[bitbake-devel,5/8] runqueue.py: check results[0] in keys of build_pids before being used to avoid exceptions

Submitted by Shane Wang on March 29, 2012, 12:54 p.m.

Details

Message ID b0f25a4ae7b257c5e0631a3e5c1f90facf25aca6.1333025491.git.shane.wang@intel.com
State New
Headers show

Commit Message

Shane Wang March 29, 2012, 12:54 p.m.
[Yocto #2186]

Signed-off-by: Shane Wang <shane.wang@intel.com>
---
 bitbake/lib/bb/runqueue.py |   20 ++++++++++++--------
 1 files changed, 12 insertions(+), 8 deletions(-)

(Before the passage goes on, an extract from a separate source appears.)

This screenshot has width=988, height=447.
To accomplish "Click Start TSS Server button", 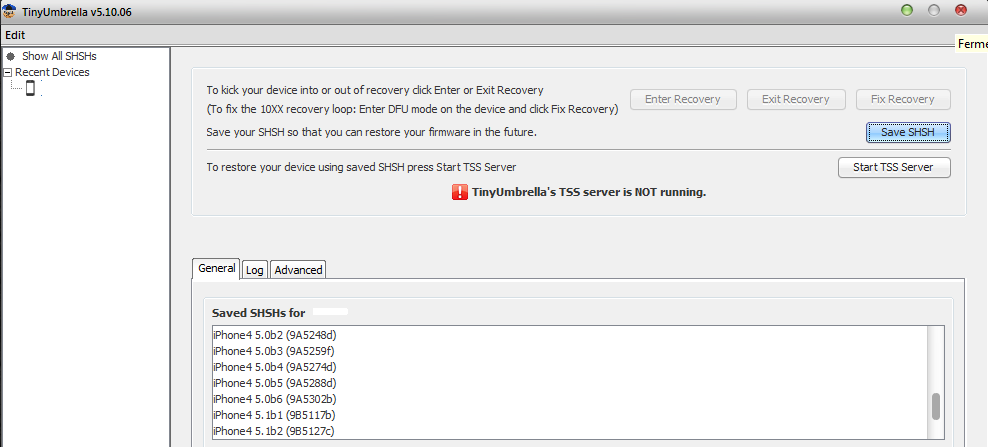I will 894,167.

Patch hide | download patch | download mbox

diff --git a/bitbake/lib/bb/runqueue.py b/bitbake/lib/bb/runqueue.py
index 6970548..67ad14b 100644
--- a/bitbake/lib/bb/runqueue.py
+++ b/bitbake/lib/bb/runqueue.py
@@ -1049,17 +1049,21 @@  class RunQueueExecute:
         result = os.waitpid(-1, os.WNOHANG)
         if result[0] == 0 and result[1] == 0:
             return None
-        task = self.build_pids[result[0]]
-        del self.build_pids[result[0]]
-        self.build_pipes[result[0]].close()
-        del self.build_pipes[result[0]]
+        task = None
+        if result[0] in self.build_pids.keys():
+            task = self.build_pids[result[0]]
+            del self.build_pids[result[0]]
+        if result[0] in self.build_pipes.keys():
+            self.build_pipes[result[0]].close()
+            del self.build_pipes[result[0]]
         # self.build_stamps[result[0]] may not exist when use shared work directory.
         if result[0] in self.build_stamps.keys():
             del self.build_stamps[result[0]]
-        if result[1] != 0:
-            self.task_fail(task, result[1]>>8)
-        else:
-            self.task_complete(task)
+        if task:
+            if result[1] != 0:
+                self.task_fail(task, result[1]>>8)
+            else:
+                self.task_complete(task)
         return True
 
     def finish_now(self):

Comments

Richard Purdie March 29, 2012, 8:04 p.m.
On Thu, 2012-03-29 at 20:54 +0800, Shane Wang wrote:
> 
> 
> ne.wang@intel.com>
>                                To: 
> bitbake-devel@lists.openembedded.org
>                           Subject: 
> [bitbake-devel] [PATCH 5/8]
> runqueue.py: check results[0] in
> keys of build_pids before being
> used to avoid exceptions
>                              Date: 
> Thu, 29 Mar 2012 20:54:54 +0800
> (29/03/12 13:54:54)
> 
> 
> [Yocto #2186]
> 
> Signed-off-by: Shane Wang <shane.wang@intel.com>
> ---
>  bitbake/lib/bb/runqueue.py |   20 ++++++++++++--------
>  1 files changed, 12 insertions(+), 8 deletions(-)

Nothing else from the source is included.